DURANT, Okla. (KTEN) -- Olympic gold medalist, Southeastern basketball star and Texoma coach Jerry Shipp died on Tuesday leaving a legacy of inspiring student athletes. He was 86.

"My father was born in Shreveport, in a ditch," said Shannon Shipp Cooper, daughter of Jerry Shipp. "They had him on a rainy night; wasn't expected to make it through the night. His first bed was a shoebox."

At age 4, Jerry Shipp was dropped off at Tipton Children's Home by his mother, who was dying of tuberculosis. She  had a dream that her son would earn an education.

Jerry stayed in Tipton until he was 16. That's when a couple from Blue, Oklahoma, came to watch him play basketball after hearing about him from someone in town.

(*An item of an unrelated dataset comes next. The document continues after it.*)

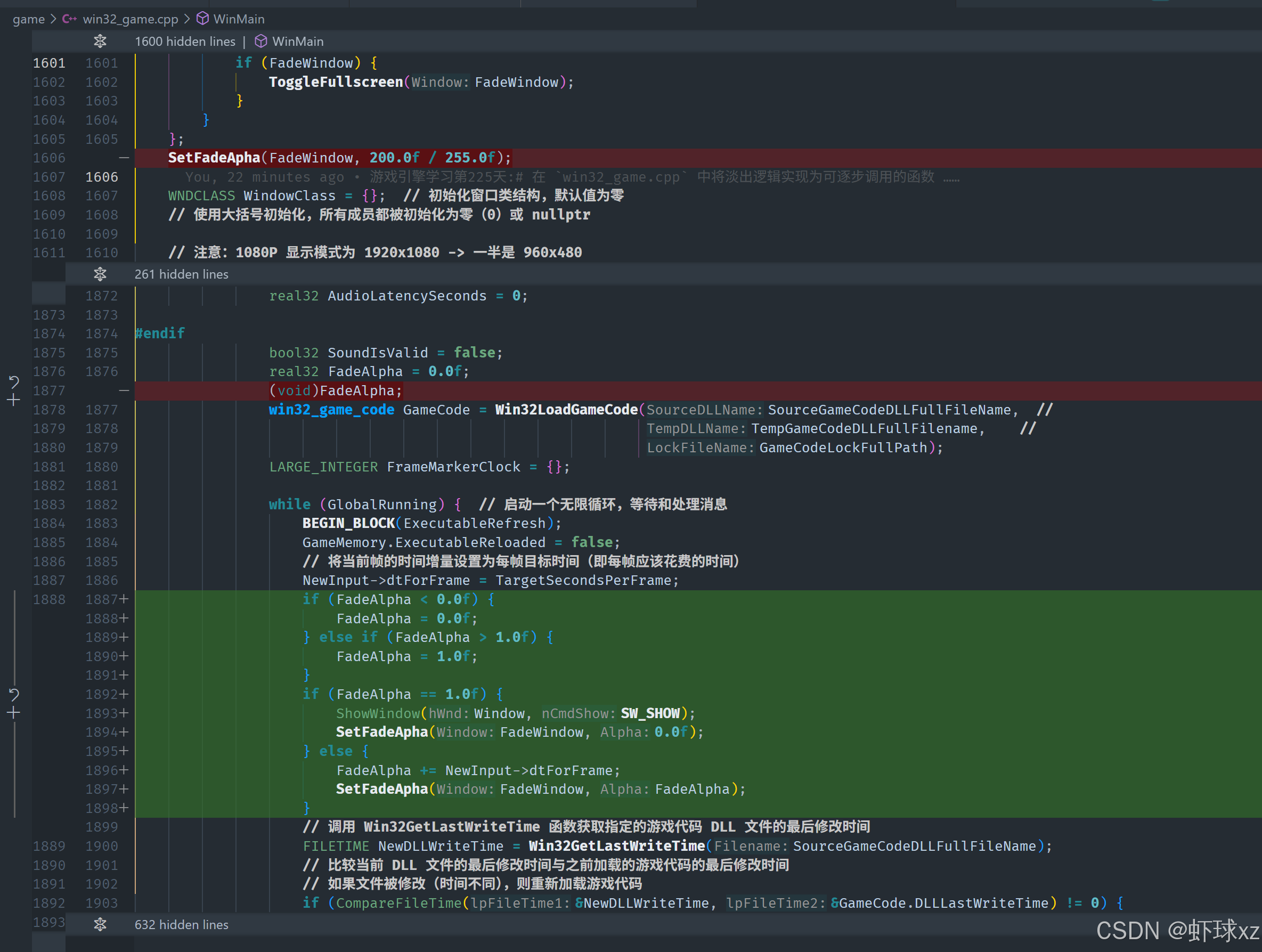Open the 'game' folder breadcrumb
The width and height of the screenshot is (1262, 952).
point(29,19)
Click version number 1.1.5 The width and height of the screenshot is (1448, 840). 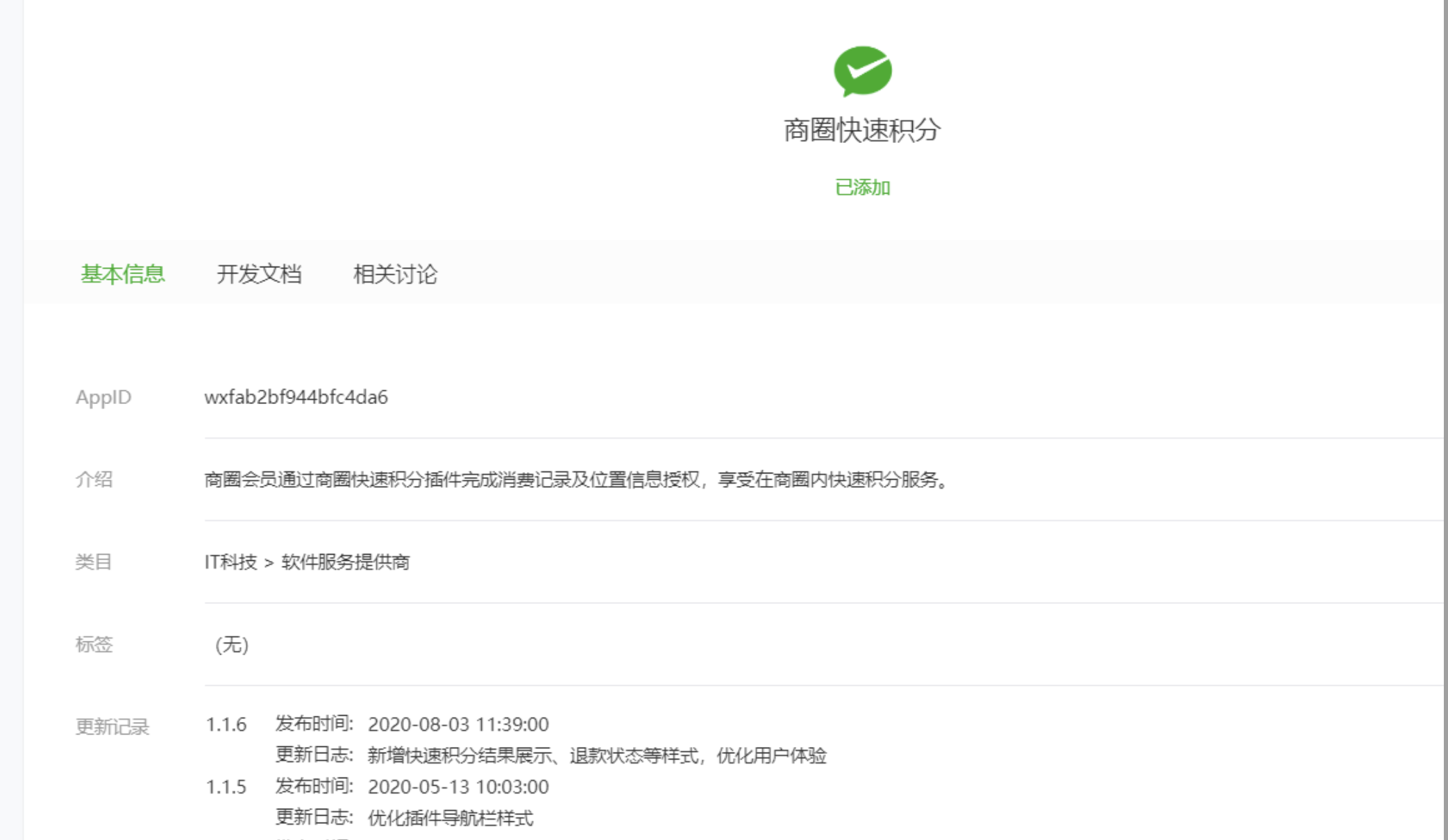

"They went home and discussed it and they went back to visit him a few times. And they decided that they wanted to move forward and talked with dad to adopt him," Cooper said. "He went on to Blue and was a very good basketball player. And Southeastern Coach Sullivan -- Bloomer Sullivan -- recruited him, and this was his home."

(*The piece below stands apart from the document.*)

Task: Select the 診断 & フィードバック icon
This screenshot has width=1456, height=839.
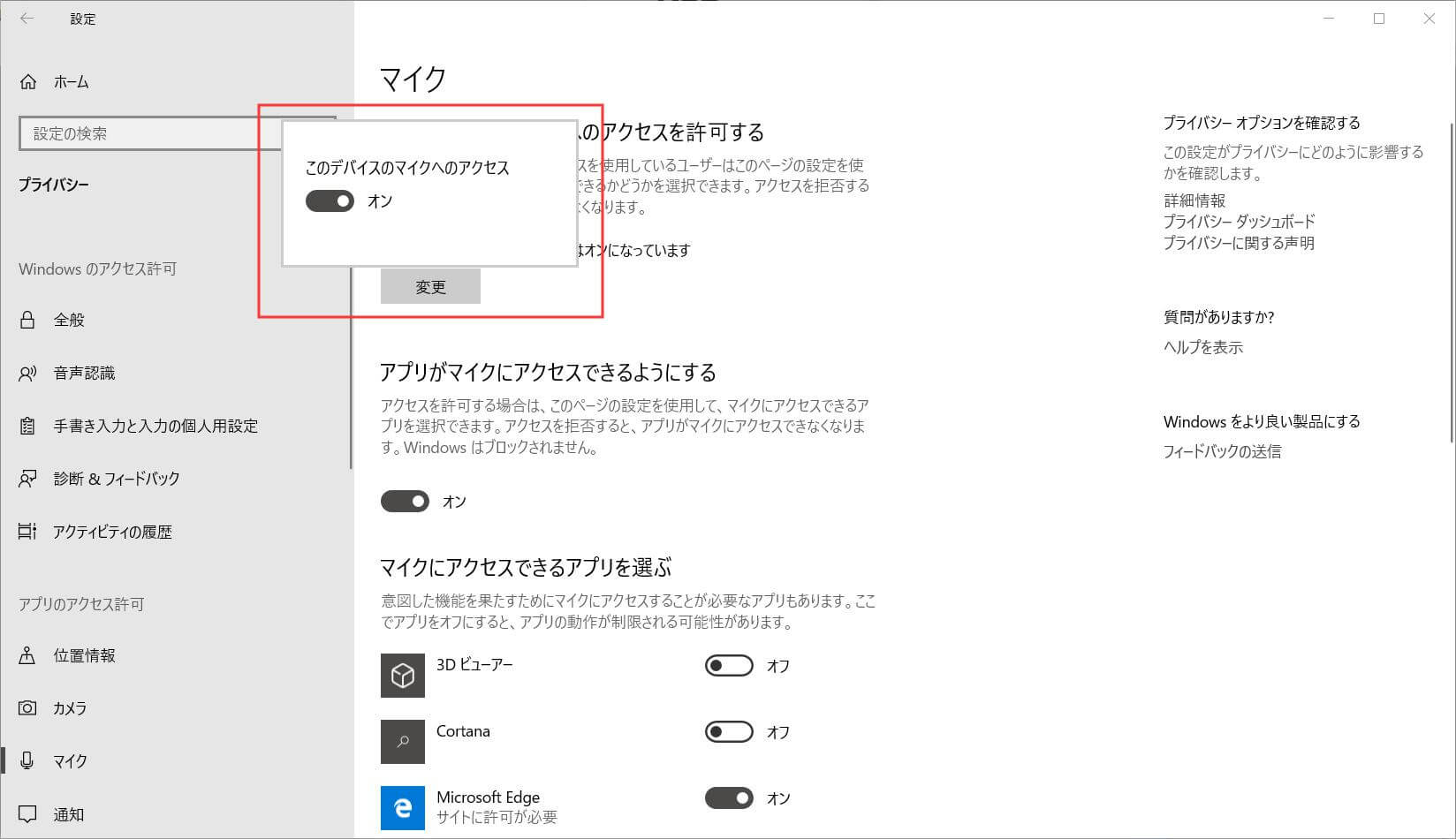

While wearing a Southeastern uniform, Shipp was a four-time All-American. He twice led the conference in scoring and set two conference records.

But he wanted more.   

"After Southeastern, he tried out for the Olympics in 1960 and was the first alternate. Well if you know my father, that made him mad," Cooper said. "So he signed up to play with Phillips 66 and he got to travel the world. He won four national championships with them. And then came around in '64 and tried out for the Olympics and ended up being the captain and leading scorer for that team."

Soon after, Jerry Shipp held some office jobs, but wanted to move closer to home and purse the career that he had always wanted: Coaching and teaching.   

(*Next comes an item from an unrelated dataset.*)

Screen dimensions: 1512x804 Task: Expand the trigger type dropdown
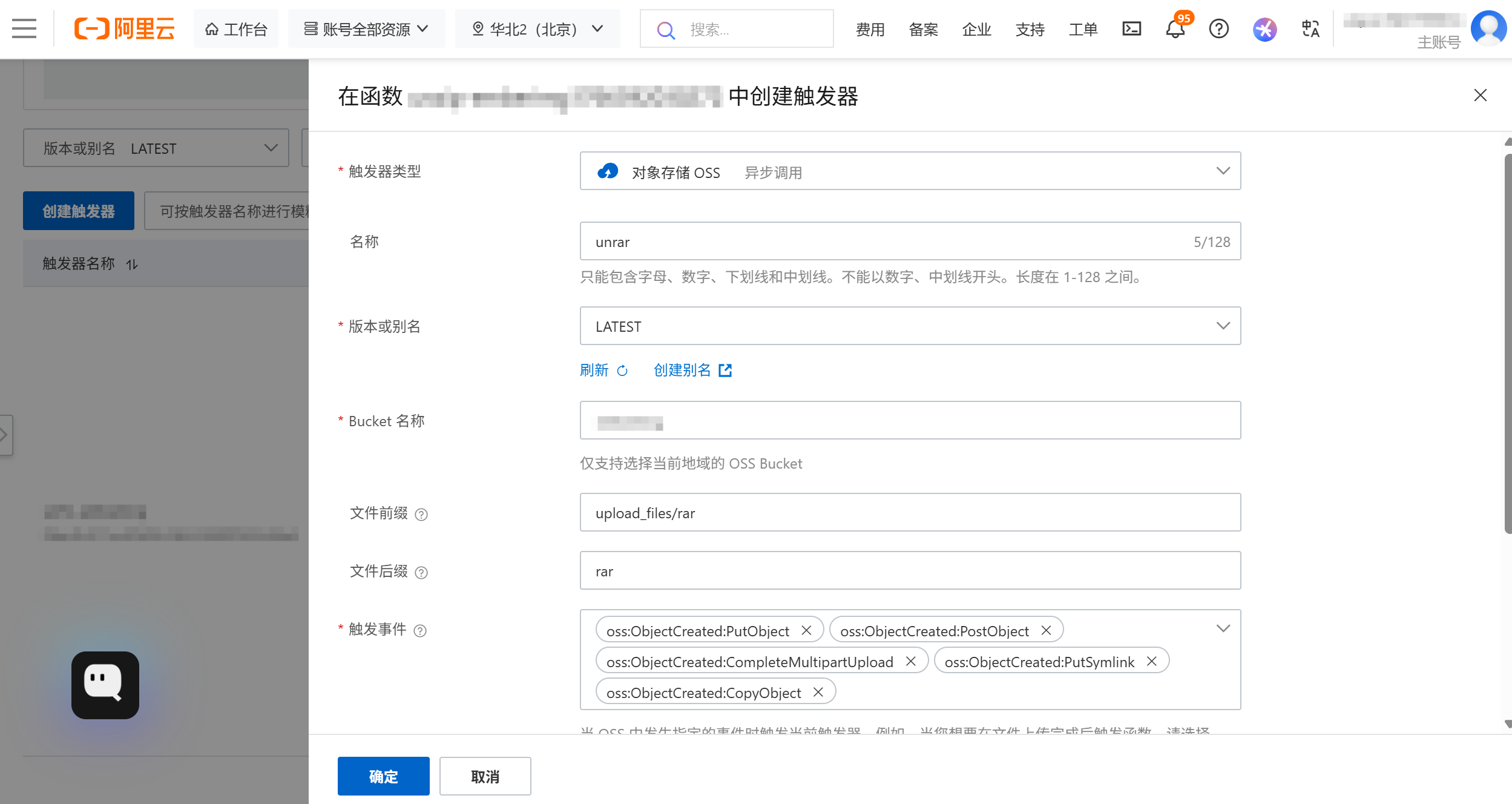910,171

Dickey Dwayne Taylor was one of the countless student athletes who was inspired by Coach Shipp during his tenure at Kingston High School.

"We knew he was a gold medalist, but it was never something he brought up. It was not something he talked about or something that he had done. It was just... he was just kind of a character, you know? He was just fun to be around," Taylor said.

"He always pressed that you didn't have to come from a large school to make it; you can come from a small school and make it, and I think that was why he came to Kingston," said Hal Showalter, another Kingston grad. "He was like a father figure to me. I mean, a basketball mind like you could not believe!"

In keeping with his goal to inspire young athletes, Shipp donated his Olympic gold medal to be put on display at Bloomer Sullivan Arena in 2009, a reminder to athletes that their hard work can pay off.   

"I think he is one of the icons of Southeastern and Southeastern athletics, and will always be that. And we need to celebrate the history of his presence here," said Southeastern Athletic Director Keith Baxter. "What he did for our country and the United States Olympic Team in 1964.  There's a lot of things that his life symbolizes that I think a lot of us could learn from, and that story needs to continue to be told."

Funeral services for Jerry Shipp are pending.